Издатель этой истории покорнейше просит читателей дать со своей стороны такое же обещание, тем более что последнее безумство Ораса не повредило счастью Марты, а сам Орас стал превосходным молодым человеком, степенным, усидчивым и безобидным, — правда, немного высокопарным в разговорах и вычурным в своих писаниях, но вполне благоразумным и сдержанным в поведении. Он побывал в Италии, откуда посылал в газеты и журналы довольно примечательные и весьма поэтические путевые записки, на которые никто не обратил внимания, ибо таланты сейчас встречаются повсюду. Он служил воспитателем у богатого неаполитанского вельможи, но, подозреваю, ему пришлось уйти, не доведя своих учеников даже до четвертого класса, так как он стал ухаживать за их матерью. Затем он разразился напыщенной драмой, которая была освистана в театре Амбигю, сочинил еще три романа о своей любви к Марте и два — о любви к виконтессе, писал довольно умеренные передовые в нескольких оппозиционных газетах. Наконец, увидев, что его успех в литературе не соответствует его таланту и запросам, он мужественно решил закончить юридическое образование; теперь он усердно старается создать себе клиентуру в своей провинции, где, я надеюсь, вскоре станет самым блестящим адвокатом.

ПРИМЕЧАНИЯ

Мопра

Жорж Санд работала над романом с лета 1835 года по весну 1837 года. Первая публикация — в журнале «Ревю де Дё Монд» («La Revue des Deux Mondes») с апреля по июнь 1837 года. В том же году у издателя Боннёра вышло отдельное издание «Мопра» в двух томах. Критические отзывы, появившиеся в периодической печати, отметили в новом романе Жорж Санд логическое продолжение свободолюбивых идей, звучавших в предыдущих произведениях писательницы. Характерно вместе с тем, что буржуазно-либеральная критика стремилась истолковать роман в духе отвлеченных принципов любви, гуманности и сотрудничества классов. Так, в большой статье о «Мопра» критик «Ревю де Пари» Шодзэг (в номере от 22 октября 1837 года) назвал роман «великолепной поэмой», в основе которой «разгадка вопроса, стоящего перед нашим веком». Этой «разгадкой», по Шодзэгу, оказывается якобы содержащаяся в романе проповедь примирения и сотрудничества дворянства (Мопра), духовенства (аббат Обер) и народа (Пасьянс).
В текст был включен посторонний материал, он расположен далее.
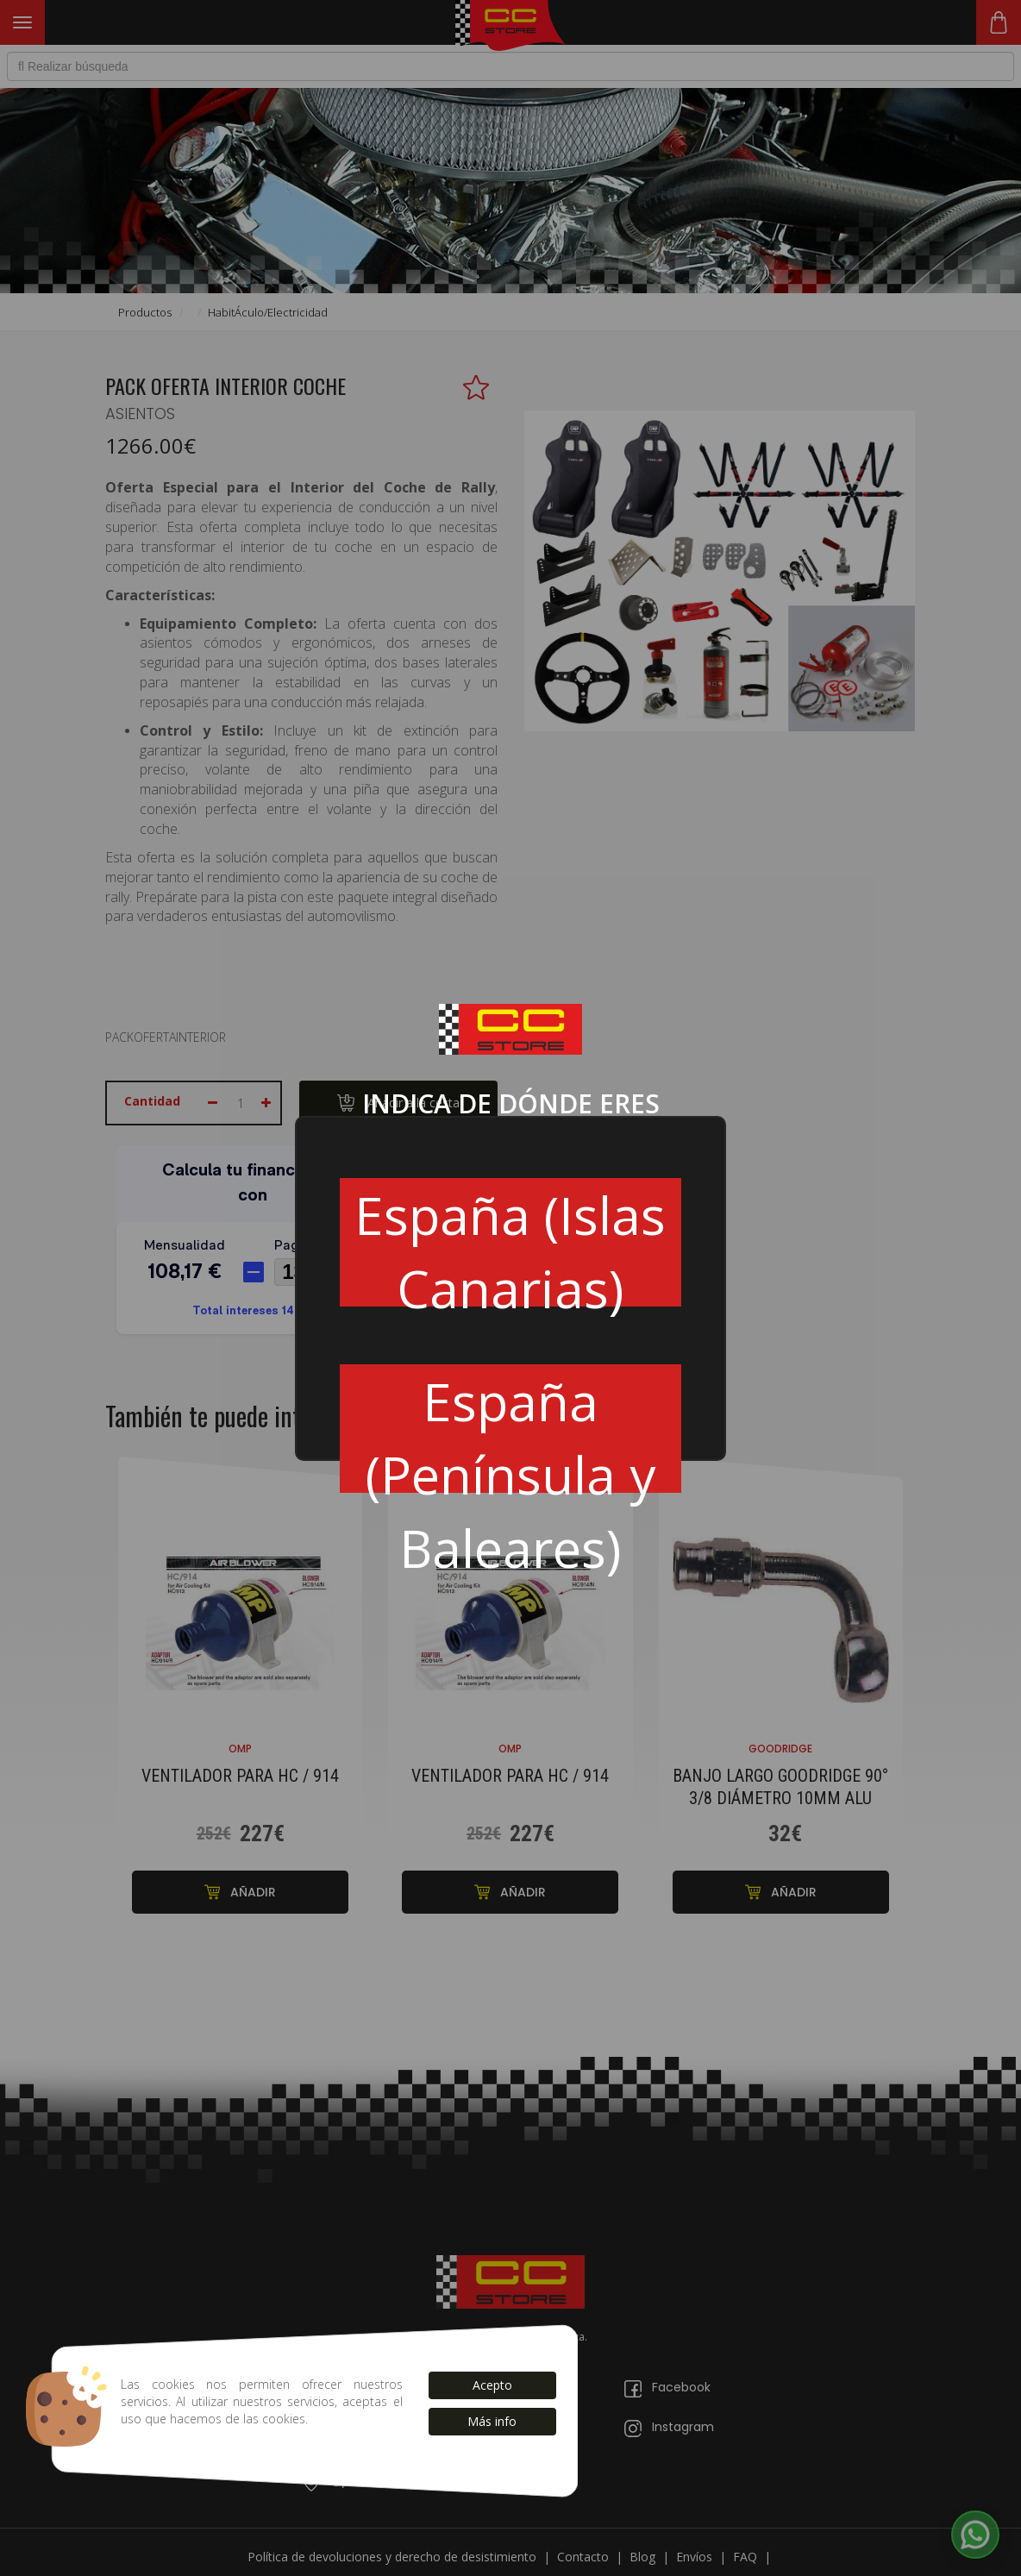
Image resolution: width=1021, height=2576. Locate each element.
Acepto (492, 2385)
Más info (492, 2421)
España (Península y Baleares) (510, 1429)
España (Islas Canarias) (510, 1243)
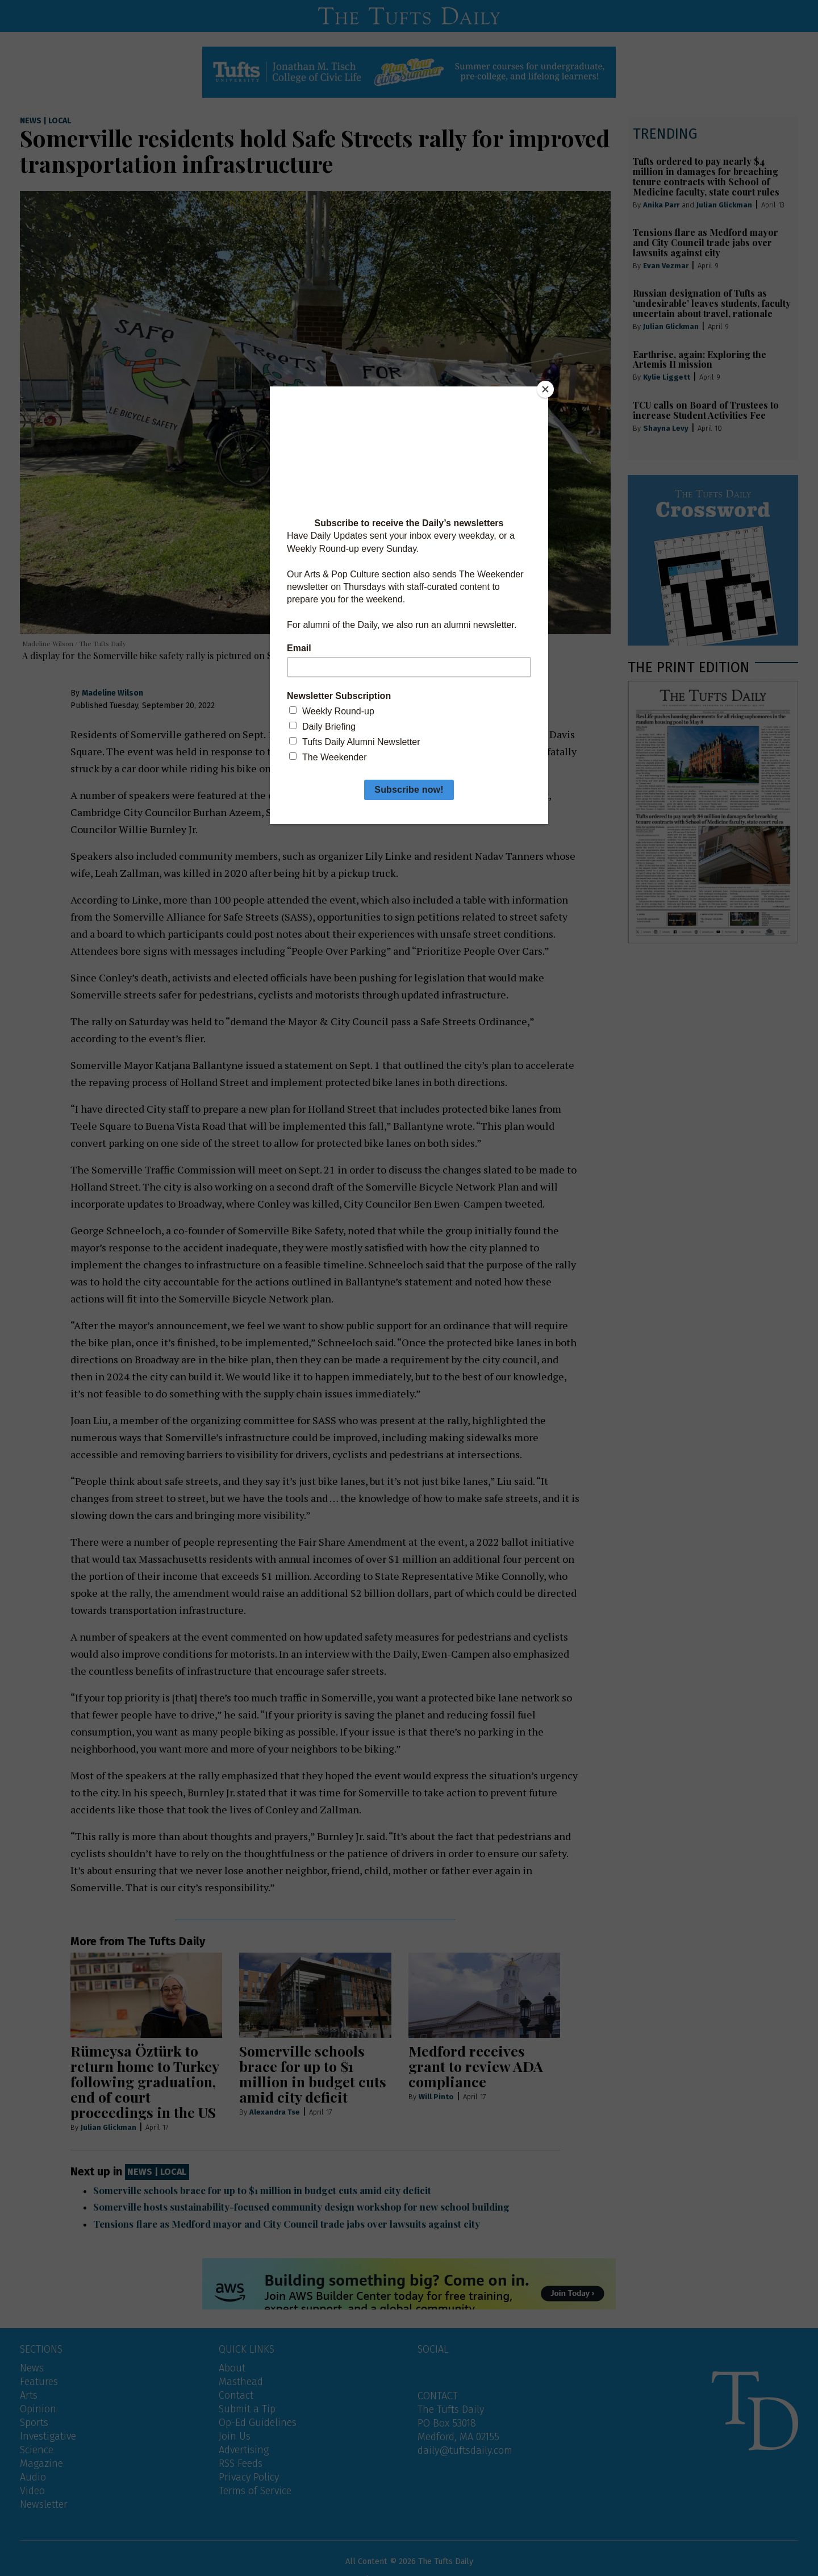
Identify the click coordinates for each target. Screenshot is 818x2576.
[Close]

На русском языке роман впервые увидел свет в журнале «Московский наблюдатель» за 1837 год (тт. 13–14), в переводе И. Проташинского; в 1839 году появилось отдельное издание в «Библиотеке романов, повестей и путешествий, издаваемых Н. Н. Глазуновым». Краткий анонимный отзыв в разделе «Новые книги» журнала «Библиотека для чтения» (1837, т. 37) не пошел дальше более чем вольного пересказа в духе чувствительной любовной истории. В 1841 году В. Г. Белинский опубликовал в «Отечественных записках» (т. 16, №. 6) рецензию на новое русское издание «Мопра» («Бернард Мопрат, или Перевоспитанный дикарь»; СПб., 1841), рекомендуя роман как «одно из лучших созданий Жоржа Санда». «Сколько глубоких практических идей о личном человеке, сколько светлых откровений благородной, нежной женственной души! И какая человечность дышит в каждой строке, в каждом слове этой гениальной женщины!»[159] — восклицал Белинский, утверждая, что рассказ Жорж Санд это «сама простота, сама красота, сам ум, сама поэзия».